Optionally, step S4, that is, the step of inputting the second image into the depth learning-based face multitask detection model for processing specifically includes:
s401, inputting the second image into a backbone network for processing, and obtaining a plurality of levels of feature maps;
s402, after the feature maps of all levels are processed by a 1 x1 convolution kernel, combining the features of high-level semantics and low-level semantics layer by layer to obtain a plurality of feature maps containing high-level semantic information;
s403, inputting all the characteristic graphs containing the high-level semantic information into an area for proposing network processing to obtain a face target coarse candidate frame;
s404, enabling the face target coarse candidate frame to correspond to a first position, wherein the first position is a feature map position output by the first image through backbone network processing, and unifying all the face target coarse candidate frames into two dimensions through a RoI Align method and dividing the two dimensions into a first branch line and a second branch line for processing;
s405, screening and correcting the face target coarse candidate frame by the first branch line to obtain a face frame coordinate;
and S406, the second branch line processes the face target coarse candidate frame to obtain face key point coordinates.
In step S404, the unifying all the face target coarse candidate frames into two dimensions by the RoI Align method, and dividing the two dimensions into a first branch line and a second branch line for processing specifically:
s404-1, unifying all the face target coarse candidate frames into an image with the dimension of 7x7x256 by a RoI Align method, and dividing the image into first branches for processing;
s404-2, unifying all the face target coarse candidate frames into an image with the dimension of 14x14x256 by a RoI Align method, and dividing the image into second branches for processing.
In step S405, that is, the step of screening and correcting the coarse candidate frame of the face target by the first branch line to obtain the face frame coordinates specifically includes:
s405-1, abstracting the features of the image with the dimensionality of 7x7x256 into one dimension through two full connection layers;
s405-2, fitting the classification and the position offset of the face target coarse candidate frame by using two full-connection layers respectively;
s405-3, correcting the face target coarse candidate frame according to the classification and the position offset of the face target coarse candidate frame to obtain a face frame coordinate.
In step S406, that is, the step of processing the coarse candidate frame of the face target by the second branch line to obtain the coordinates of the face key point specifically includes:
s406-1, processing the image with the dimension of 14x14x256 by 4 layers of convolution layers;
and S406-2, fitting through the full connection layer to obtain the coordinates of the key points of the human face.

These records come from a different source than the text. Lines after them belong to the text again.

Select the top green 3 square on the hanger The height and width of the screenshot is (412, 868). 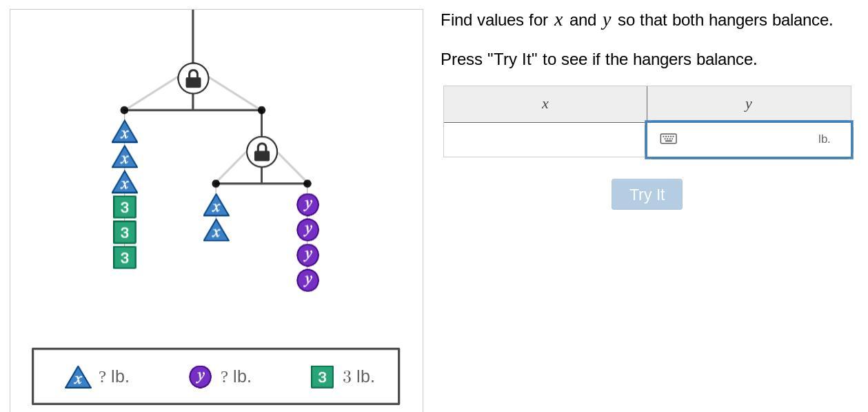125,207
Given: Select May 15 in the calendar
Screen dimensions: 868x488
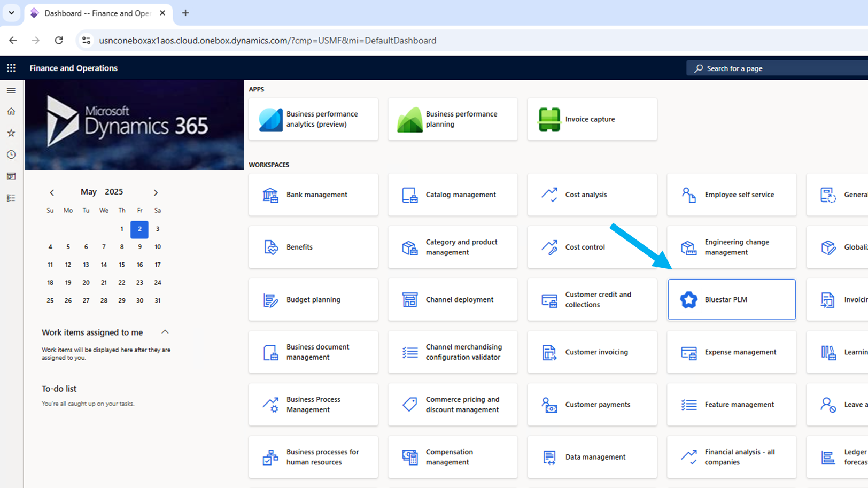Looking at the screenshot, I should tap(122, 265).
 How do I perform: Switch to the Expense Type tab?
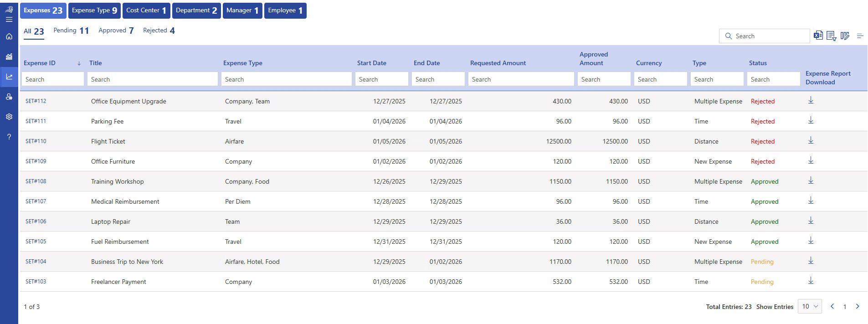tap(94, 10)
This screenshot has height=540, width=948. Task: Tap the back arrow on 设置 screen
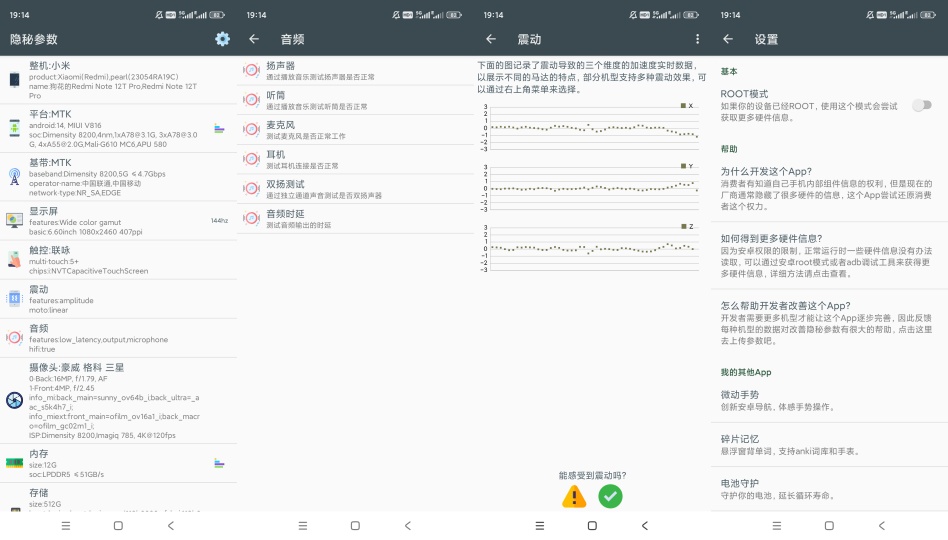(x=728, y=39)
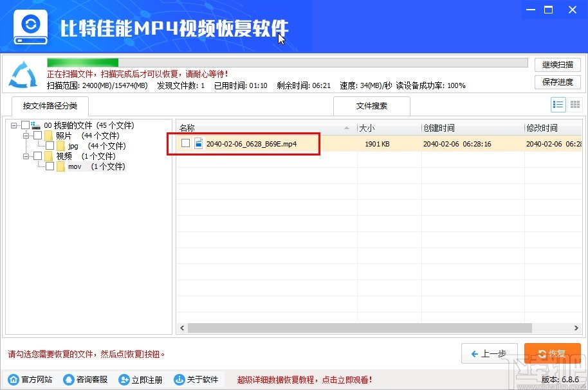
Task: Open the 文件搜索 tab
Action: (x=371, y=106)
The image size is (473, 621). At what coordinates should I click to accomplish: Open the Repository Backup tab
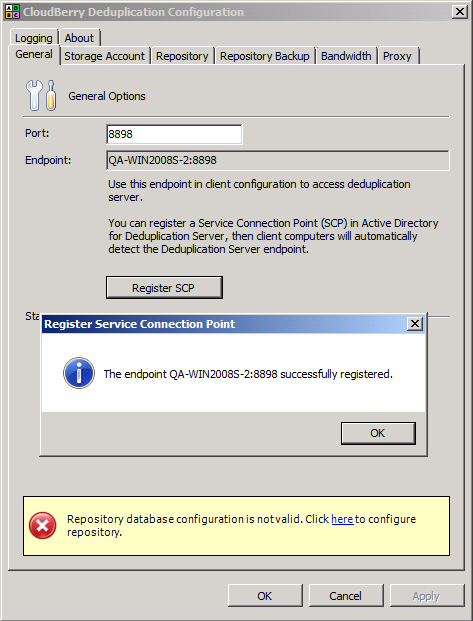(265, 56)
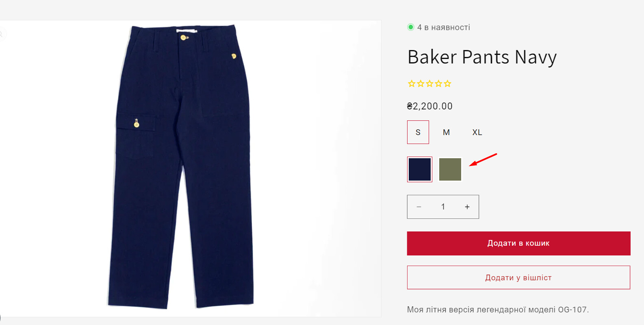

In the embodiment, a face multitask detection model based on deep learning obtains a feature map with highly abstracted information through a convolution layer, a batch normalization layer, an activation function and a pooling layer which are alternated according to a certain rule, and a multi-scale feature pyramid is constructed to assist faces with various scales to be accurately detected; meanwhile, the adopted two-stage network architecture comprises two parts of selecting a candidate frame and generating an accurate detection result, wherein the latter part can be divided into two parallel branches, and the coordinates of the face frame and the coordinates of the face key points are respectively obtained through the two parallel branches.

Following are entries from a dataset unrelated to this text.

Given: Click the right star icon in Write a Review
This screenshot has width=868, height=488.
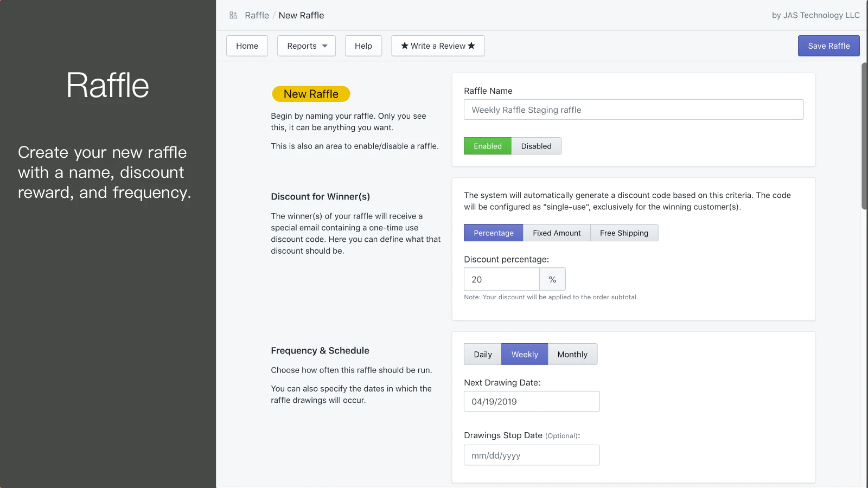Looking at the screenshot, I should (471, 46).
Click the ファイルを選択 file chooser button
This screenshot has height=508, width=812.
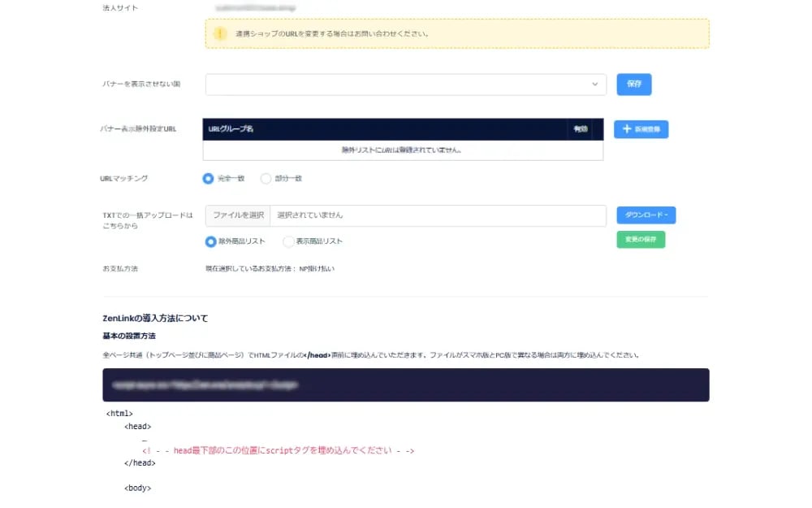(238, 215)
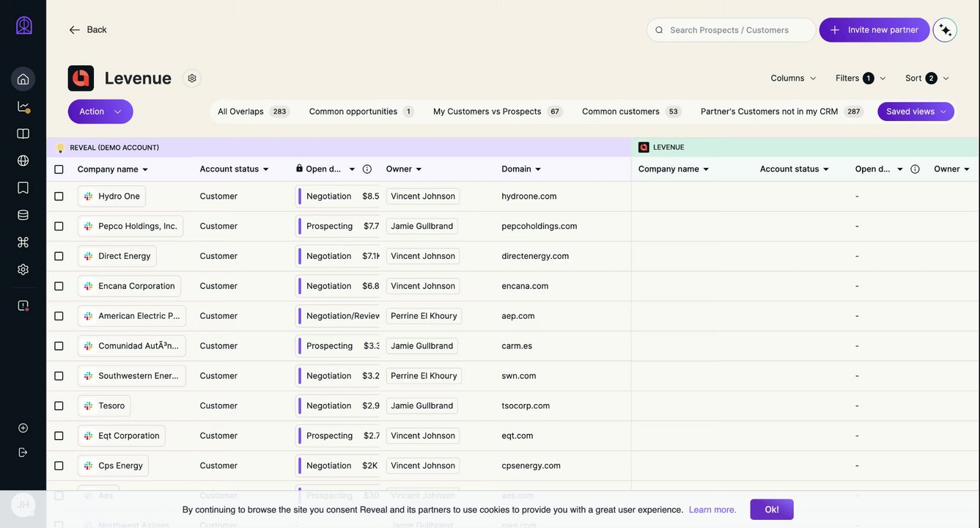This screenshot has width=980, height=528.
Task: Click the database icon in sidebar
Action: (23, 215)
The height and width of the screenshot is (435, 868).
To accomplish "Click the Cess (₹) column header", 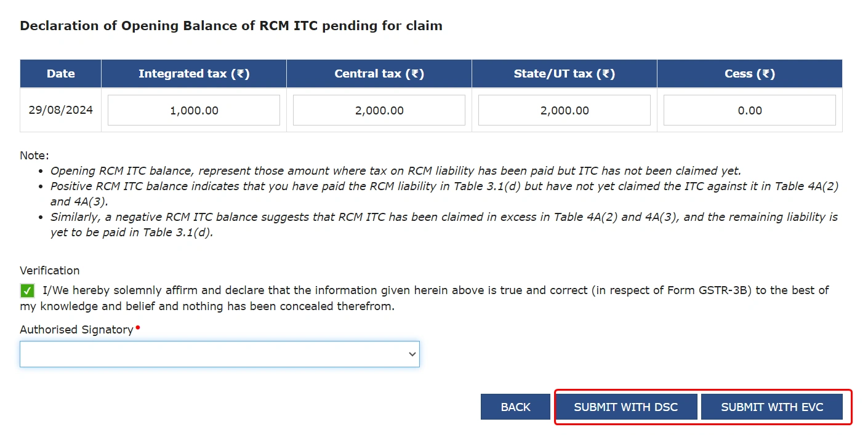I will coord(749,73).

Specifically, referring to fig. 2, firstly, inputting an information enhanced feature map obtained through super-resolution neural network model processing to a backbone network to obtain feature maps of various levels, wherein due to the fact that the number of layers is gradually deeper and the feature maps are subjected to down-sampling processing step by step, the semantic abstraction degree is gradually increased, and the feature map size is gradually decreased; through the processing of M5-M2 layers, the characteristics of high-level semantics and low-level semantics can be combined layer by layer, characteristic graphs (such as P2-P6 in FIG. 2) with various sizes and containing high-level semantic information are obtained, a characteristic pyramid is formed, and the detection effect of the human faces with different sizes is improved;
secondly, inputting RPN (Region suggestion Network) into all the obtained feature maps (P2-P6), laying anchor frames with the side length of 4, 5.04 and 6.35 pixels and the side length ratio of 1:1 respectively by taking each pixel point as a center, and fitting through two branch lines: namely, the position of the classification anchor frame belongs to a human face or a background (two softmax scores), and the classification anchor frame is fitted with the position offset (the horizontal and vertical coordinates of the upper left corner point and the offset of the length and the width, which are four values) of the regression anchor frame and the true value target frame, so that a coarse candidate frame of the human face target can be obtained, and in the process, a first group of loss functions are generated:
Figure BDA0002923168720000071
in the formula, piRepresenting the classification probability, t, of a human face objectiThe position offset of the object representing the face,
Figure BDA0002923168720000072
represents piA corresponding true value is set for the value of,
Figure BDA0002923168720000078
represents tiA corresponding true value; n is a radical ofcls、NregThe number of classification and regression targets in one batch respectively; l isclsRepresenting the loss function of the classification, and adopting the cross entropy loss of the two classifications; l isregLoss function, representing position regression, was lost with smooth L1.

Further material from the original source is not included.